Material supplied —
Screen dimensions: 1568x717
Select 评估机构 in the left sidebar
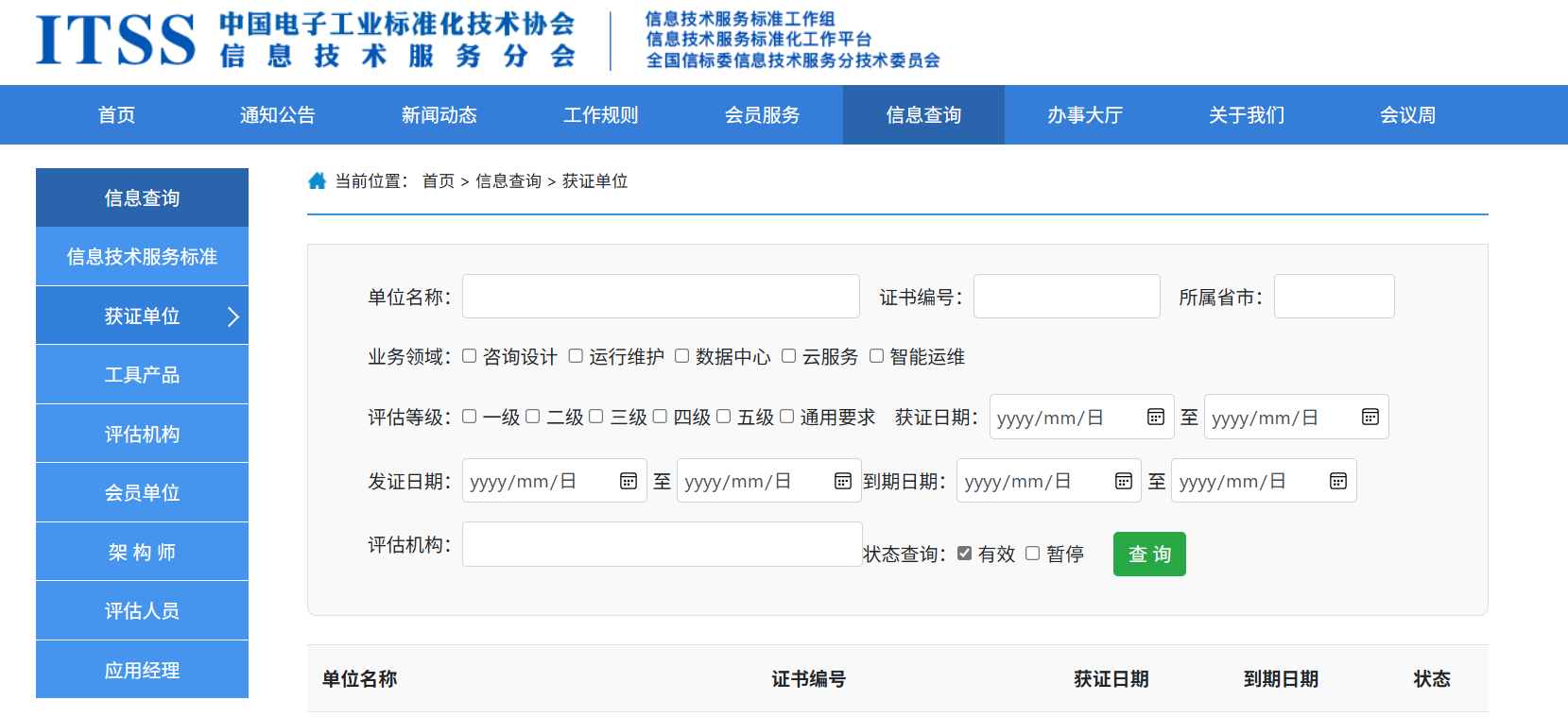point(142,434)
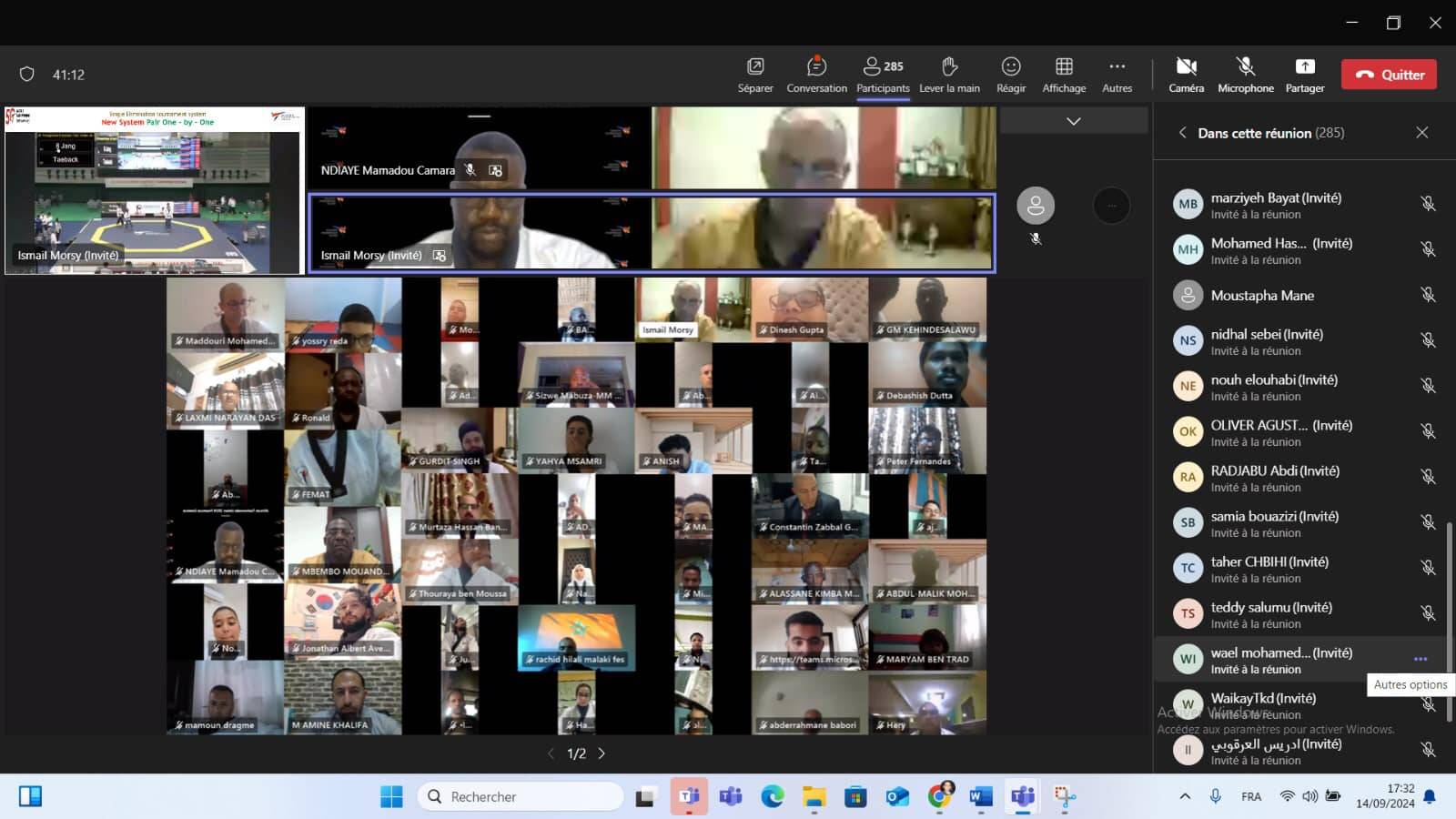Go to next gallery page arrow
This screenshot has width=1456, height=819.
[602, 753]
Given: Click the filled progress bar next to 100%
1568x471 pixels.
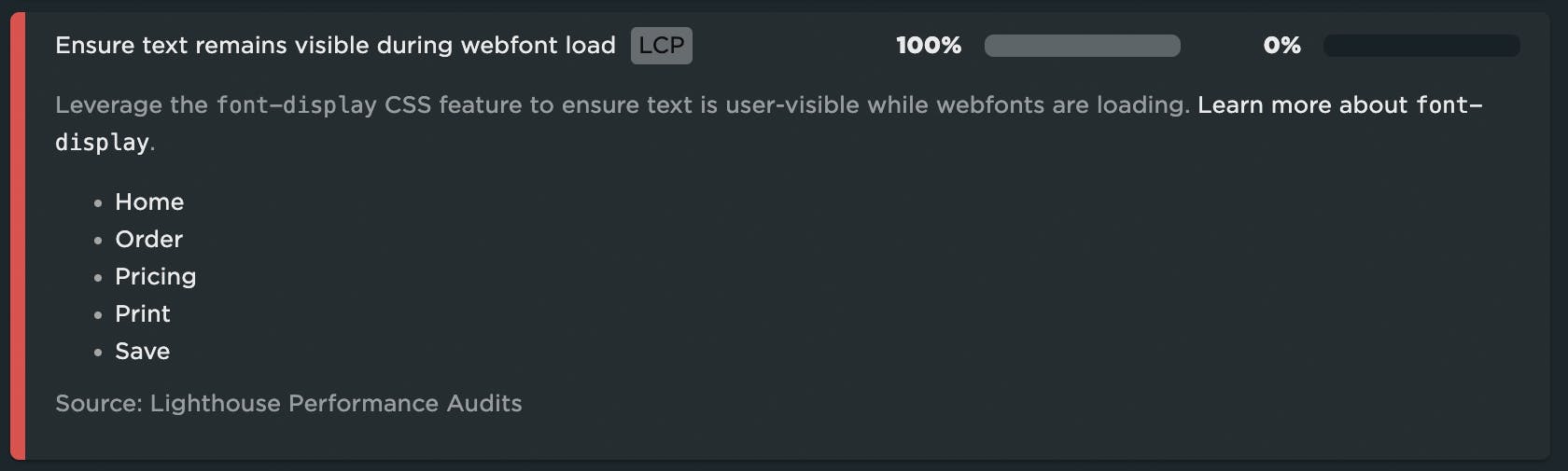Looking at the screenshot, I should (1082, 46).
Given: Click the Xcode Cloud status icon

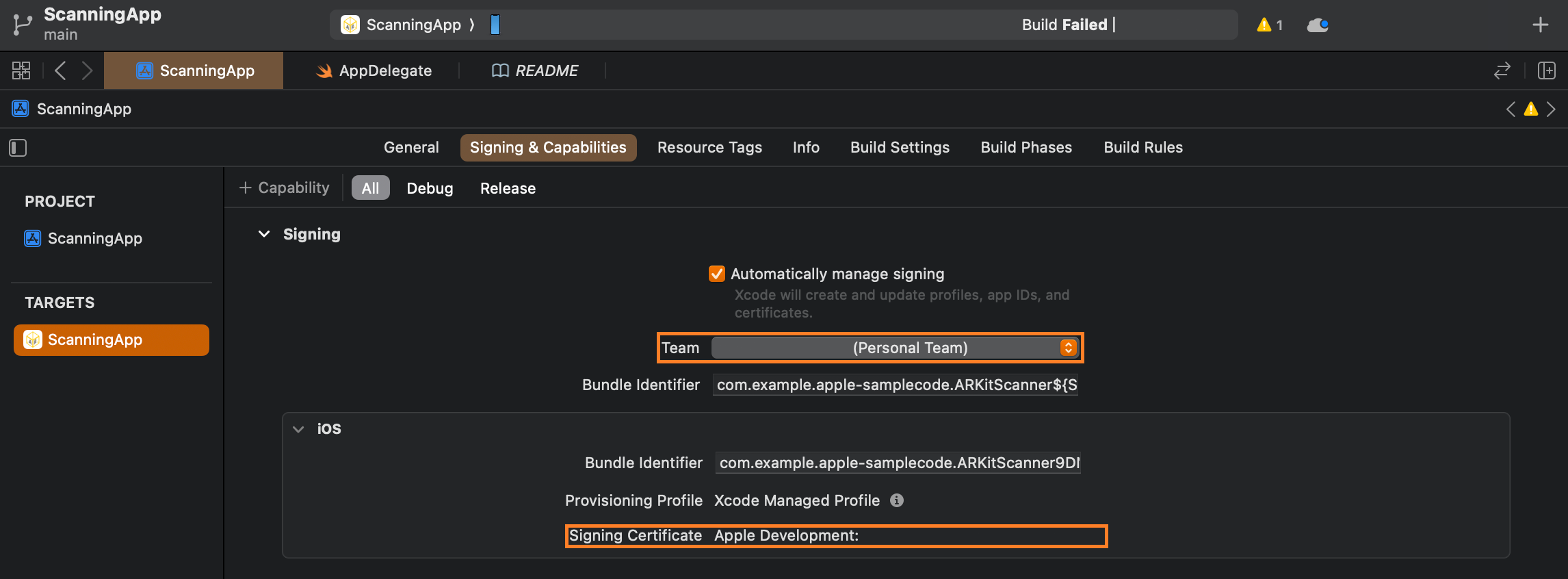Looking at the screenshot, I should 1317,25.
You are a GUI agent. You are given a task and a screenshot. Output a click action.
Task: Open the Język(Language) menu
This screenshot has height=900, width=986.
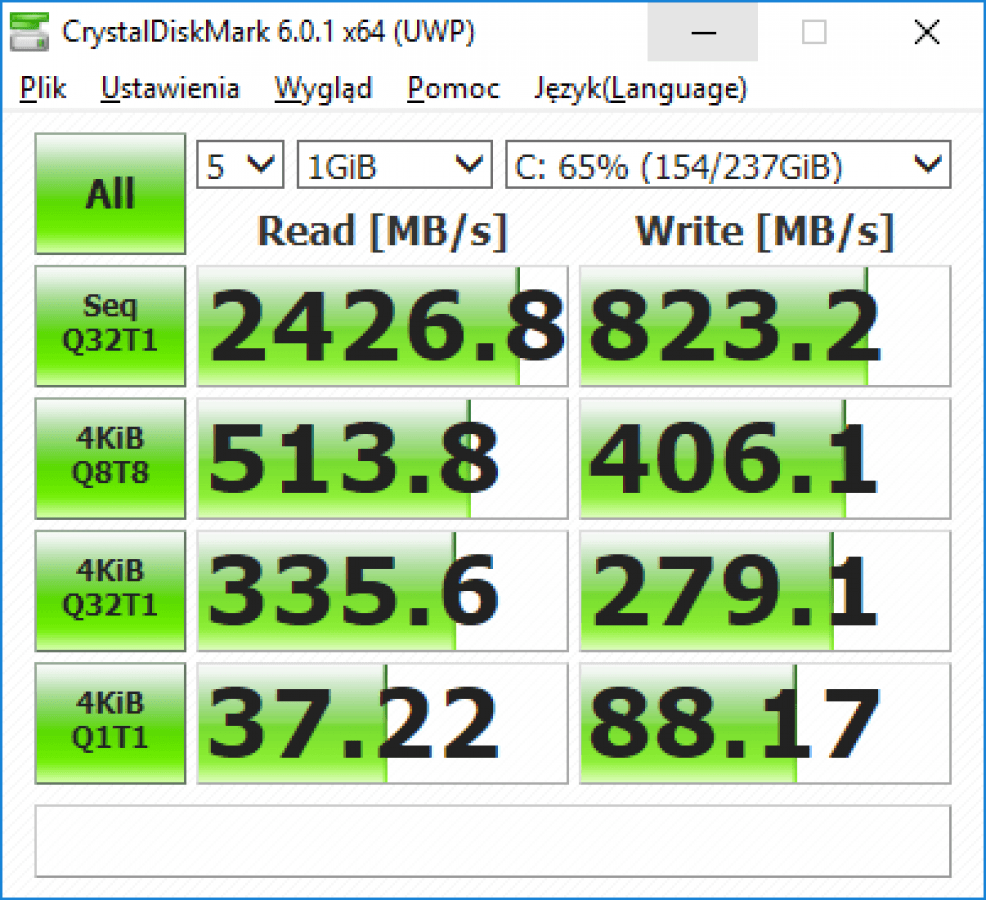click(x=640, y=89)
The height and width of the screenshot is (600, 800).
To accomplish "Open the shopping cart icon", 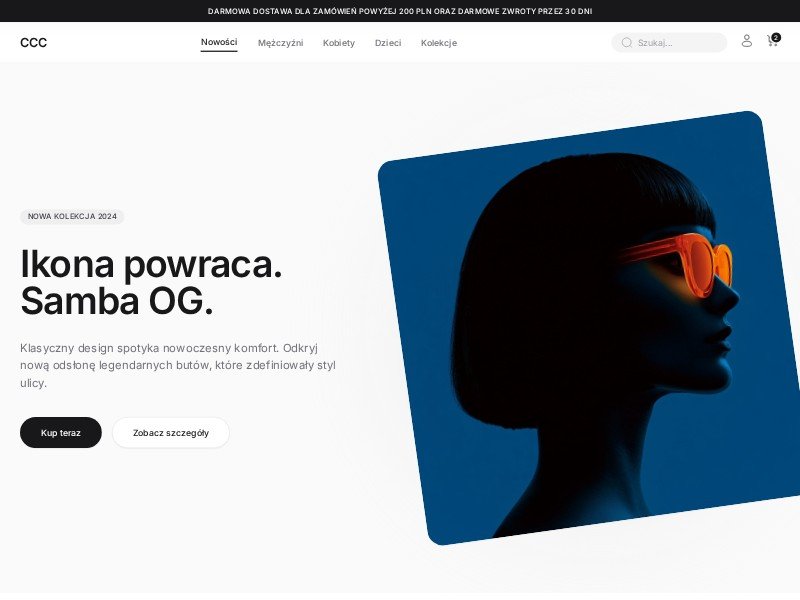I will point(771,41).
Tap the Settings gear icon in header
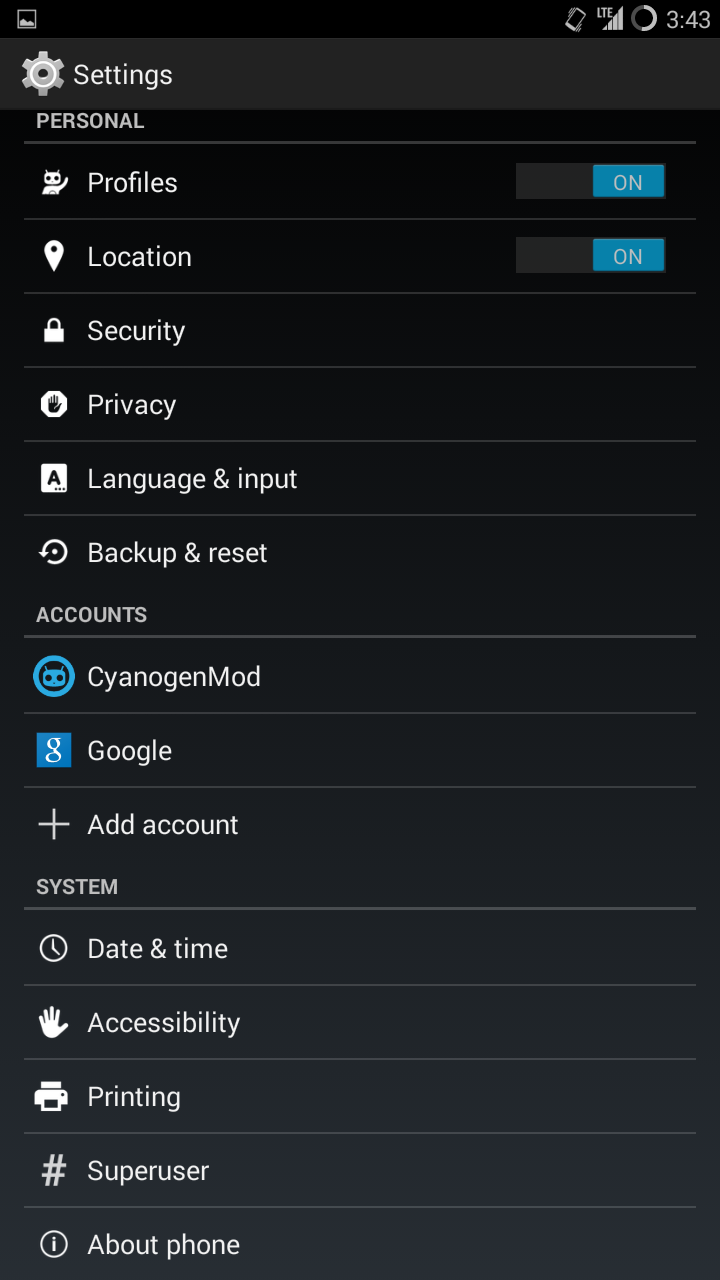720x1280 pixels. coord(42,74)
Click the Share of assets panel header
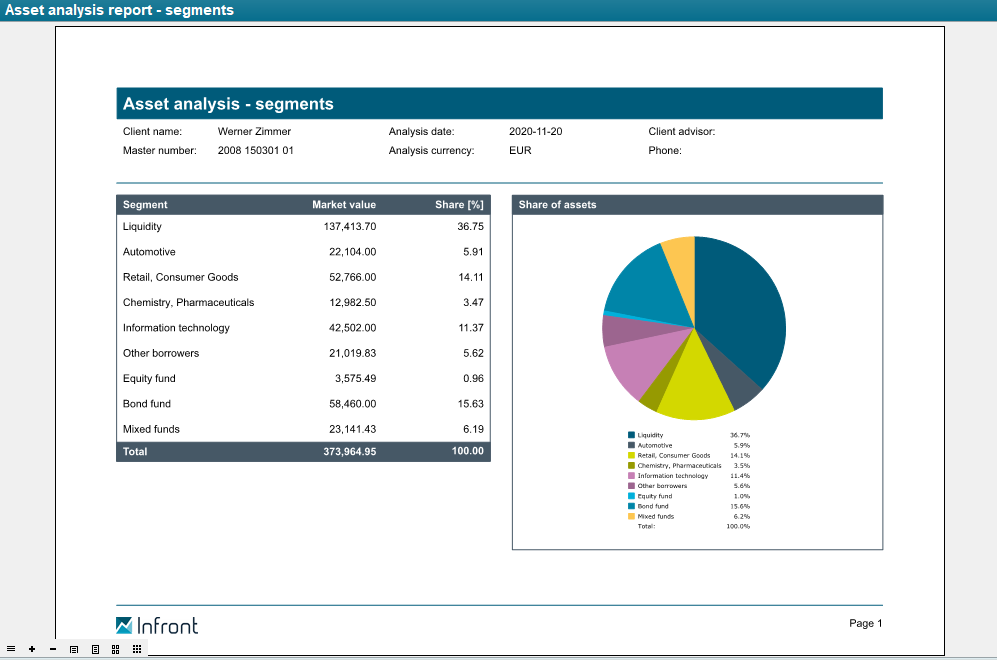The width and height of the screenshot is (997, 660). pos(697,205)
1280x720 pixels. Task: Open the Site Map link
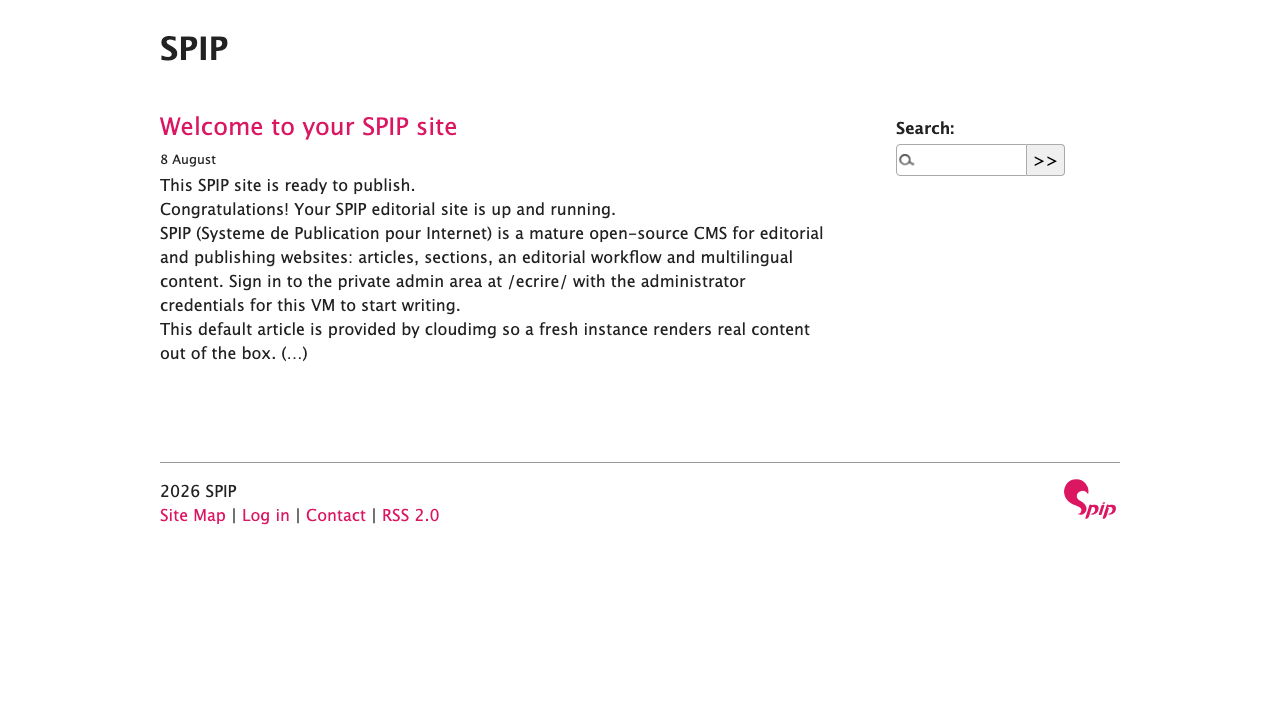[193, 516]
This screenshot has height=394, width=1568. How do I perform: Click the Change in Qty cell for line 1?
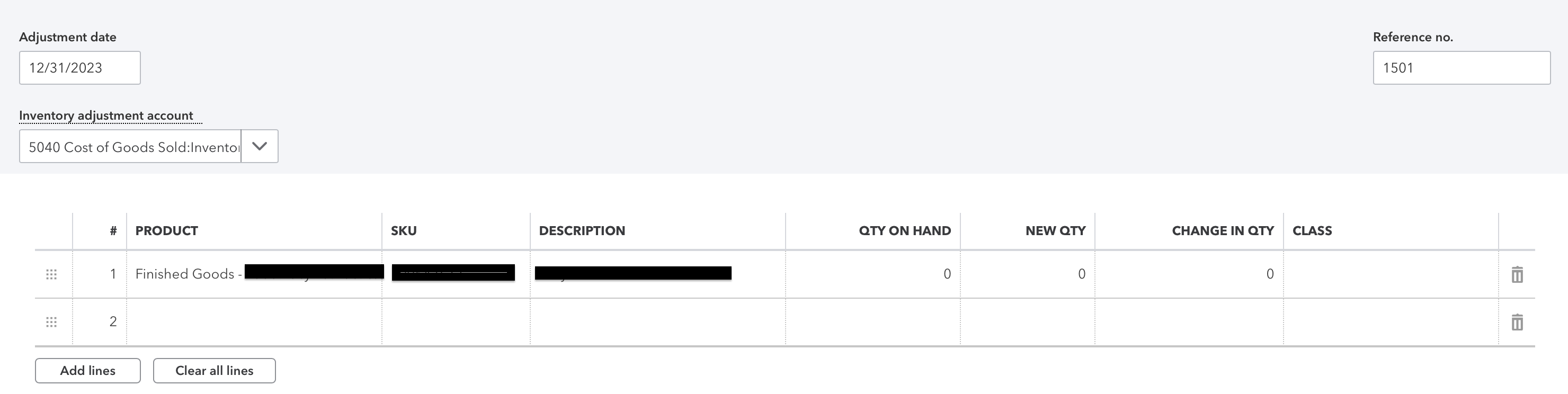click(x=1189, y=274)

Exercise description — Find where the line with "Given: Click the Xcode Cloud status icon" sits in the material above and where the line with "The height and" sits. Set down exactly the lines from the first to the second, both included and nothing else, without pictures.

Response —
Given: Click the Xcode Cloud status icon

Looking at the screenshot, I should 1317,25.
You are a GUI agent. You are given a task and a screenshot. Output a click action.
Task: Open the Język(Language) menu
This screenshot has height=900, width=986.
click(x=640, y=89)
The height and width of the screenshot is (600, 800).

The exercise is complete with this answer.